Friday, May 13

On the definition of a monkey

This one is mostly for the benefit of Buzz.

Yes, apes are monkeys and therefore so are we. I’ve said it before and I’ve given my reasons, other biology types have said it and given their reasons, yet a crime against pedantry rages unabated.

... from Zygoma.

The author, PaoloV is in osteology, which means he might well be working with different primate species all the time, but I just can't bring myself to consider working with dead primates to being on the same footing as working with live primates. We all have our flaws.

Truthfully, the distinction between monkey and ape is a handy one to have. There are too many people I meet (smart people, too) who do not understand the vast difference between a chimpanzee and a spider monkey, thinking of them both as "monkeys." Maybe I ought to devote an entire Human Ethology post to this, but I don't think people are naturally inclined towards understanding the distinction between inclusive and non-inclusive sets. Its definitely easier to think, "okay they're closely related, but a monkey is one thing and an ape is another." And its even easier to think "anything that swings around and makes hooting noises is a monkey."
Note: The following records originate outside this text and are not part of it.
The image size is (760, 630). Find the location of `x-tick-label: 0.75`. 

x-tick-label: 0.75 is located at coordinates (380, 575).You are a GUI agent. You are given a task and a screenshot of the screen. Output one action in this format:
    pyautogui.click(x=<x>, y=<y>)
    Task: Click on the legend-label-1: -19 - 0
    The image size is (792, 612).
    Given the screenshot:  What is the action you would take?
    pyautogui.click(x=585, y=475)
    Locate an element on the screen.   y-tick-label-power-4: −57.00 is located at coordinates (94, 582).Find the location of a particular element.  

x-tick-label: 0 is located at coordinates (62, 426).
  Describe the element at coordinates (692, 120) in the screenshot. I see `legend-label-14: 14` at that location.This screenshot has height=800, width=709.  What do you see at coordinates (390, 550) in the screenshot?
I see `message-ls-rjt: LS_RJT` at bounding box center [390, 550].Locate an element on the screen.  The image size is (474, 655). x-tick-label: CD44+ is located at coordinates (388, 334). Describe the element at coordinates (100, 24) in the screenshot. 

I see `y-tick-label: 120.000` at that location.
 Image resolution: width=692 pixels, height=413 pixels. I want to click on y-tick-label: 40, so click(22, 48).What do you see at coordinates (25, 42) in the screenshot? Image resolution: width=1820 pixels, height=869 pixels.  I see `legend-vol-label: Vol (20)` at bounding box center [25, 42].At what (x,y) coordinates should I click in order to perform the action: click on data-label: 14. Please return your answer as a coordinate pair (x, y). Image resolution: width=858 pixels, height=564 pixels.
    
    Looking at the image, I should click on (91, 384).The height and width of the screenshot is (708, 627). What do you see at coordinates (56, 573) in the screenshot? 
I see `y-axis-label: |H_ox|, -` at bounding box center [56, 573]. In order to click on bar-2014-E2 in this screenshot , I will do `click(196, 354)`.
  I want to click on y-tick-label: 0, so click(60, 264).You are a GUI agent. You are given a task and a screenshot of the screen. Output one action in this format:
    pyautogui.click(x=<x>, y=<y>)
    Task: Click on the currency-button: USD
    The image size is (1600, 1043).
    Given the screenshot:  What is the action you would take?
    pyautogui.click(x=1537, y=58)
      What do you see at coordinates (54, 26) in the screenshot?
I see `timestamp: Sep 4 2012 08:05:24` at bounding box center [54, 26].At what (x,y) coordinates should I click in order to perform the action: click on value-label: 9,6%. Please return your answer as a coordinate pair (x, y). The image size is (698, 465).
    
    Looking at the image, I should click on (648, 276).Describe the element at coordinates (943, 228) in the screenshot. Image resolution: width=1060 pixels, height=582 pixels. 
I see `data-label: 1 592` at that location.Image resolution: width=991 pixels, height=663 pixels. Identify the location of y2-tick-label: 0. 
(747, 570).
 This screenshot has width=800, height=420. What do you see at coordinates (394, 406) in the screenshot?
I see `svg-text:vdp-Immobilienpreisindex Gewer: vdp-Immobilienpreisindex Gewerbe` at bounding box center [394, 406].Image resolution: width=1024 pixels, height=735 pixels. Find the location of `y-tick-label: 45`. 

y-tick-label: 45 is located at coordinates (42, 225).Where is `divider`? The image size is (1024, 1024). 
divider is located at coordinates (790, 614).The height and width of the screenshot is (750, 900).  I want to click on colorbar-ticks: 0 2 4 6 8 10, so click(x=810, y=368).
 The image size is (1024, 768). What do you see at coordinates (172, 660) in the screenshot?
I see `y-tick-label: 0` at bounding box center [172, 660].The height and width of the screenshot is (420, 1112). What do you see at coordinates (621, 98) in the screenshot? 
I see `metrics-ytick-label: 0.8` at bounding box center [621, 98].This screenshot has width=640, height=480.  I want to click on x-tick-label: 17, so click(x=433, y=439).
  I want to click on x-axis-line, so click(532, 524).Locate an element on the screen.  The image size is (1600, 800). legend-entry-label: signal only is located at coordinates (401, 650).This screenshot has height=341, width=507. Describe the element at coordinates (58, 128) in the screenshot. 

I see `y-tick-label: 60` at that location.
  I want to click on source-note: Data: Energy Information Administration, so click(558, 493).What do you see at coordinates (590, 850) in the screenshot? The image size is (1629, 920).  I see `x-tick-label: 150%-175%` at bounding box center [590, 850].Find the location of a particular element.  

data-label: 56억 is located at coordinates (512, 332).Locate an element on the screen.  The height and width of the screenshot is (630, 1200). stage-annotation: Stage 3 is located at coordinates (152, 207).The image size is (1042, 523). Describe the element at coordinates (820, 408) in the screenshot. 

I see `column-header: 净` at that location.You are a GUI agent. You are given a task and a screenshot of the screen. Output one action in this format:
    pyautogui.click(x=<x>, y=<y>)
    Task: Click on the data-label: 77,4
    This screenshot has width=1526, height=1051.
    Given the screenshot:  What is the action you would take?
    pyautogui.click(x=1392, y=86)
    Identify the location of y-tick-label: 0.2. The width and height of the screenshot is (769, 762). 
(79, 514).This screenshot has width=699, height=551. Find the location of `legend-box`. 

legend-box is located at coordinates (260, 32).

I really like the word "monkey," however. Its such a fun pair of syllables, so I would not be opposed to being given more opportunities to use the word. Its unfortunate that there the two main distinctions within are Old World and New World Monkeys. In that case, shouldn't we be assigned some kind of monkey subtitle?

In conclusion, I have no strong opinion one way or the other, though I may wind up changing the name of this blog to Lord of the Monkeys at some point, to promote greater journalistic integrity.